24) What is meant by differentiated cell types, in multicellular animals and plants? 25)** Can you guess some further examples? What about in plants? 26) In the body of a human, or other higher animal, about what is the number of different kinds of differentiated cell types? 27) In embryonic development, do different cell types contain different genes, or what? 28) How did nuclear transplantation experiments (including those that produced Dolly the sheep) prove the answer to the preceding question? 29) About how many different differentiated cell types are there in humans? 30) Is cell differentiation due to translational or transcriptional control of gene expression and protein synthesis? 31) In the early development of eggs, which of these kinds of control allows a quick increase in the rate of protein synthesis after fertilization? 32*) Why would it be a tremendous waste of RNA to use any form of post-transcriptional control to cause cell differentiation? 33*) If a chemical poison blocks RNA synthesis, but is found NOT to block a particular process of embryonic development, then what does that imply about the mechanism of that process? 34**) But what if a developing egg becomes non-permeable to this poison, then what dumb mistake might somebody make? 35*) What sort of mutation might cause hemoglobin to be made in skin cells, instead of in blood cells?

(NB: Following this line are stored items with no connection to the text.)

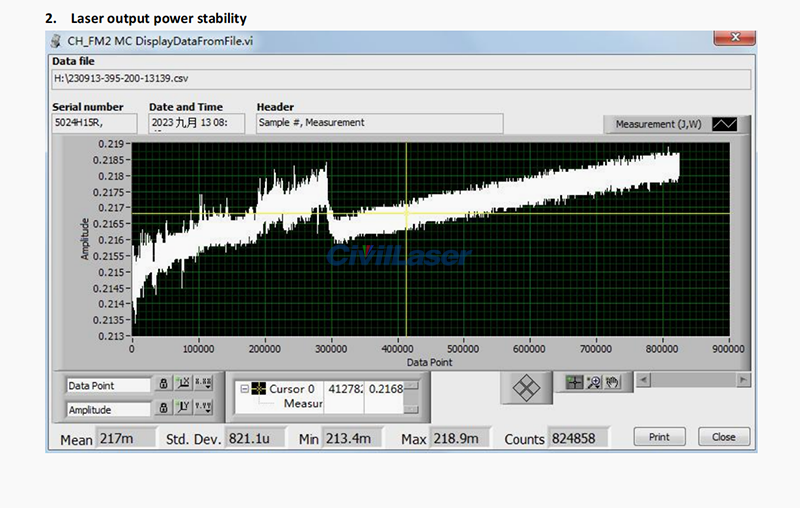This screenshot has height=508, width=800.
Task: Select the pan hand tool
Action: [x=611, y=381]
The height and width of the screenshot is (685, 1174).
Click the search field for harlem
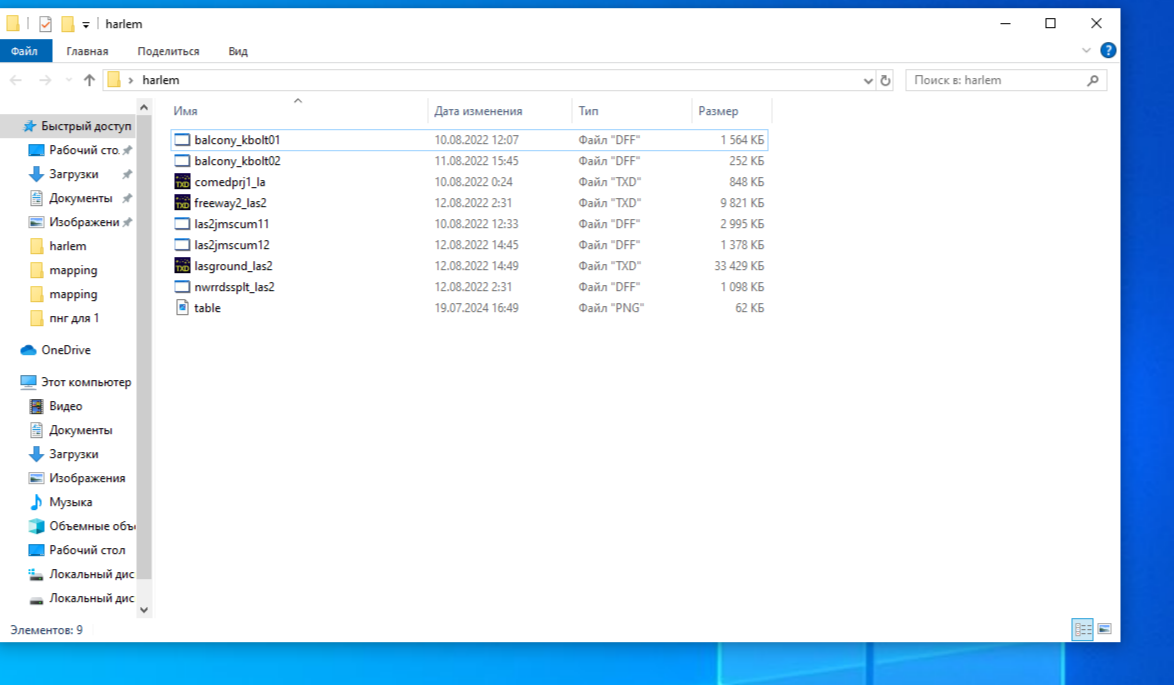tap(995, 80)
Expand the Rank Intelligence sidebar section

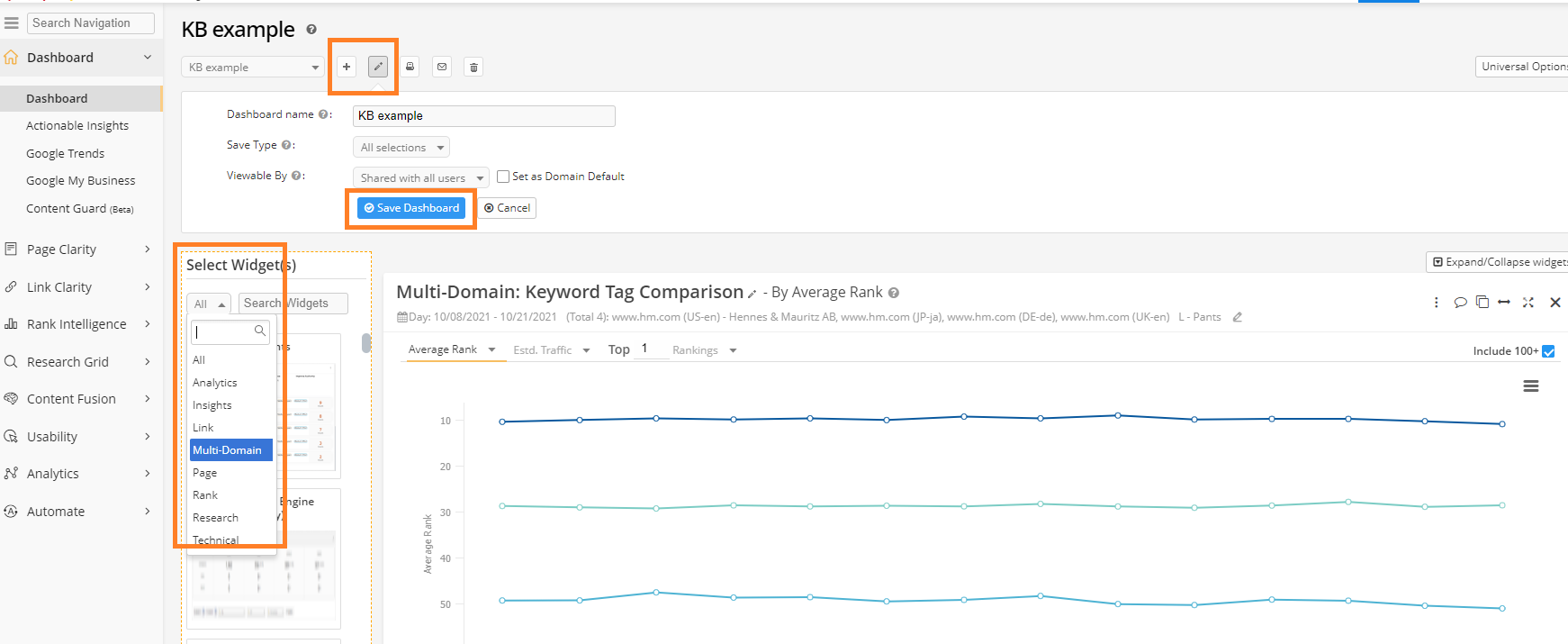pos(77,324)
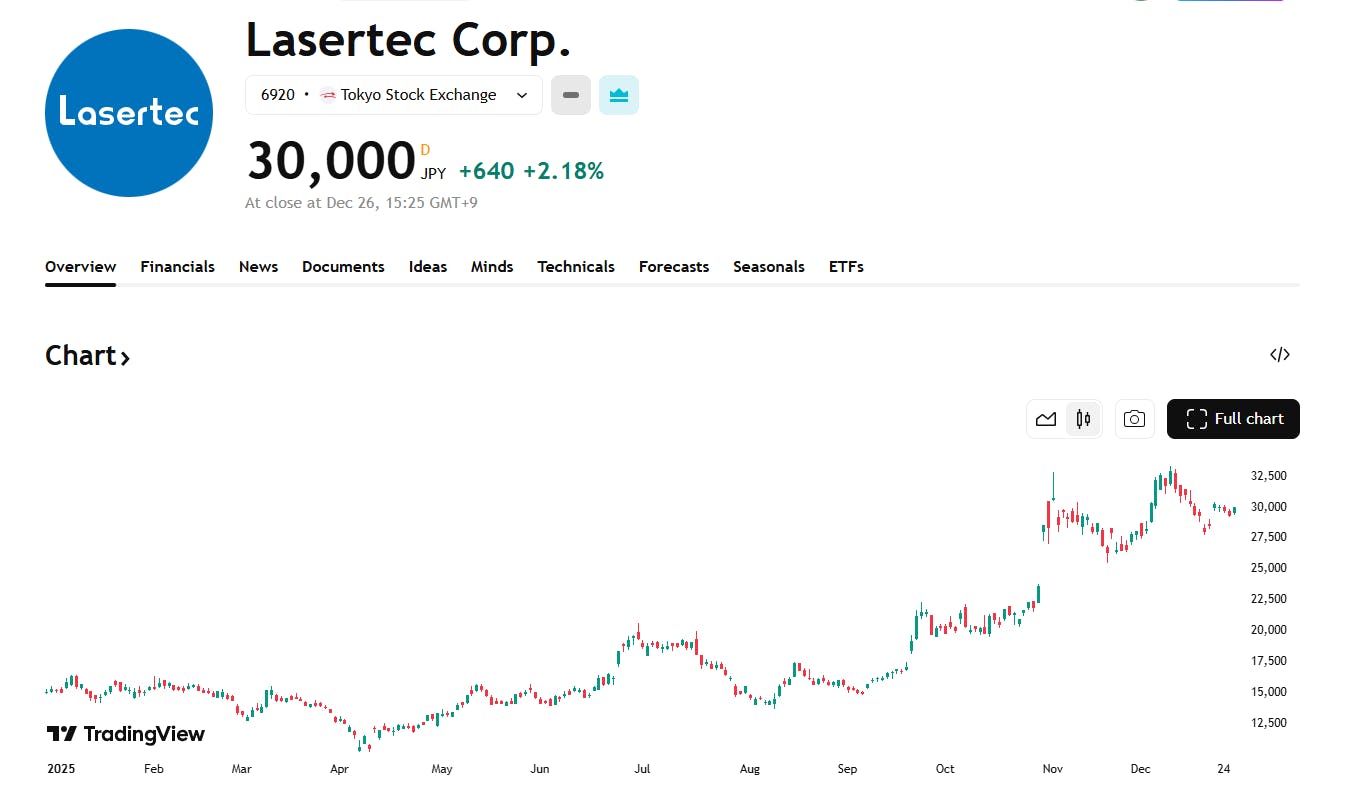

What region of DNA would need to be mutated? Would it be the part that codes for the amino acid sequence of the protein itself? (hint: NO)
36) Compare the control of gene expression in cell differentiation, as compared with in operons? 37*) A protein is known that, when injected into tissue culture cells, can cause them to switch differentiated cell types and redifferentiate as muscle cells! How would you guess it acts? 38*) Suppose that you have isolated DNA that codes for a protein that glows green when you shine UV light on it; and suppose that you can insert lengths of DNA with this sequence into the chromosomes of plants or animals; then what would it mean if only one differentiated cell type of the resulting organism glowed green when illuminated with UV?
39*) If it makes cells cancerous to make too much of a certain hormone receptor protein, then mutations in what location could cause cancer?
40) Why would it make sense to have very similar base sequences in the promoter regions of the different genes expressed in a given differentiated cell type?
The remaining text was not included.